**About this exercise:** Could you copy the whole listing below exactly as written?

**Given records:**
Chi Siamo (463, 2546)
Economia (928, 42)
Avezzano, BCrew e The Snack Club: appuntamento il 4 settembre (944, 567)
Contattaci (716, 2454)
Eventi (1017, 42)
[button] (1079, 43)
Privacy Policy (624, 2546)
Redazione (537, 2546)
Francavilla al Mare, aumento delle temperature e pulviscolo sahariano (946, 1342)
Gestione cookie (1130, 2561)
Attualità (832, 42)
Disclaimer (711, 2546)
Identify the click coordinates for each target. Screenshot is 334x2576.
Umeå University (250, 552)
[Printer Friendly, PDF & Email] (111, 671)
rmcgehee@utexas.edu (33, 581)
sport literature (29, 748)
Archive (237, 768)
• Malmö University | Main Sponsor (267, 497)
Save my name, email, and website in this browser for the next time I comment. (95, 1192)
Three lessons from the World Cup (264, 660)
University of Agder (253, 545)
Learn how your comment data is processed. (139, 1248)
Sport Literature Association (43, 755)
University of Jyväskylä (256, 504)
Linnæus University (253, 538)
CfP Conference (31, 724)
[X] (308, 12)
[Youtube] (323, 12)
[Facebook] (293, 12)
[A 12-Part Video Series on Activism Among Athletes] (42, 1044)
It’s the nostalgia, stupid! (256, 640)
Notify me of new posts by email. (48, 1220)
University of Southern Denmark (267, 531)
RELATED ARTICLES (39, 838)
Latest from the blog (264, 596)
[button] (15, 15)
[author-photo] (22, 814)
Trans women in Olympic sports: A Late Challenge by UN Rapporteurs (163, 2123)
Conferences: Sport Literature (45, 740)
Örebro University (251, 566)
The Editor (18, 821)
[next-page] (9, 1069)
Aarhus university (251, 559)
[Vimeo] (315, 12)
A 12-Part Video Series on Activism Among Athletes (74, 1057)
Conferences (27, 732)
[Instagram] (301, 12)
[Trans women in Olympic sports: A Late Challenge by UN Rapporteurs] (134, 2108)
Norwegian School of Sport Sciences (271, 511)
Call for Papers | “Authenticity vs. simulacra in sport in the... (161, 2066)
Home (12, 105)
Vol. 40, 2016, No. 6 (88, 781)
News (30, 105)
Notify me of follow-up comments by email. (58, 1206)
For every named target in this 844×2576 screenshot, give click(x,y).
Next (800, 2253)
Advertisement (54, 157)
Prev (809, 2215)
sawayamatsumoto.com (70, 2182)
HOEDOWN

**Response to the exercise:**
Chi Siamo (463, 2546)
Economia (928, 42)
Avezzano, BCrew e The Snack Club: appuntamento il 4 settembre (944, 567)
Contattaci (716, 2454)
Eventi (1017, 42)
[button] (1079, 43)
Privacy Policy (624, 2546)
Redazione (537, 2546)
Francavilla al Mare, aumento delle temperature e pulviscolo sahariano (946, 1342)
Gestione cookie (1130, 2561)
Attualità (832, 42)
Disclaimer (711, 2546)
Identify the click coordinates for each target. Screenshot is 334x2576.
Umeå University (250, 552)
[Printer Friendly, PDF & Email] (111, 671)
rmcgehee@utexas.edu (33, 581)
sport literature (29, 748)
Archive (237, 768)
• Malmö University | Main Sponsor (267, 497)
Save my name, email, and website in this browser for the next time I comment. (95, 1192)
Three lessons from the World Cup (264, 660)
University of Agder (253, 545)
Learn how your comment data is processed. (139, 1248)
Sport Literature Association (43, 755)
University of Jyväskylä (256, 504)
Linnæus University (253, 538)
CfP Conference (31, 724)
[X] (308, 12)
[Youtube] (323, 12)
[Facebook] (293, 12)
[A 12-Part Video Series on Activism Among Athletes] (42, 1044)
It’s the nostalgia, stupid! (256, 640)
Notify me of new posts by email. (48, 1220)
University of Southern Denmark (267, 531)
RELATED ARTICLES (39, 838)
Latest from the blog (264, 596)
[button] (15, 15)
[author-photo] (22, 814)
Trans women in Olympic sports: A Late Challenge by UN Rapporteurs (163, 2123)
Conferences: Sport Literature (45, 740)
Örebro University (251, 566)
The Editor (18, 821)
[next-page] (9, 1069)
Aarhus university (251, 559)
[Vimeo] (315, 12)
A 12-Part Video Series on Activism Among Athletes (74, 1057)
Conferences (27, 732)
[Instagram] (301, 12)
[Trans women in Olympic sports: A Late Challenge by UN Rapporteurs] (134, 2108)
Norwegian School of Sport Sciences (271, 511)
Call for Papers | “Authenticity vs. simulacra in sport in the... (161, 2066)
Home (12, 105)
Vol. 40, 2016, No. 6 (88, 781)
News (30, 105)
Notify me of follow-up comments by email. (58, 1206)
For every named target in this 844×2576 screenshot, give click(x,y).
Next (800, 2253)
Advertisement (54, 157)
Prev (809, 2215)
sawayamatsumoto.com (70, 2182)
HOEDOWN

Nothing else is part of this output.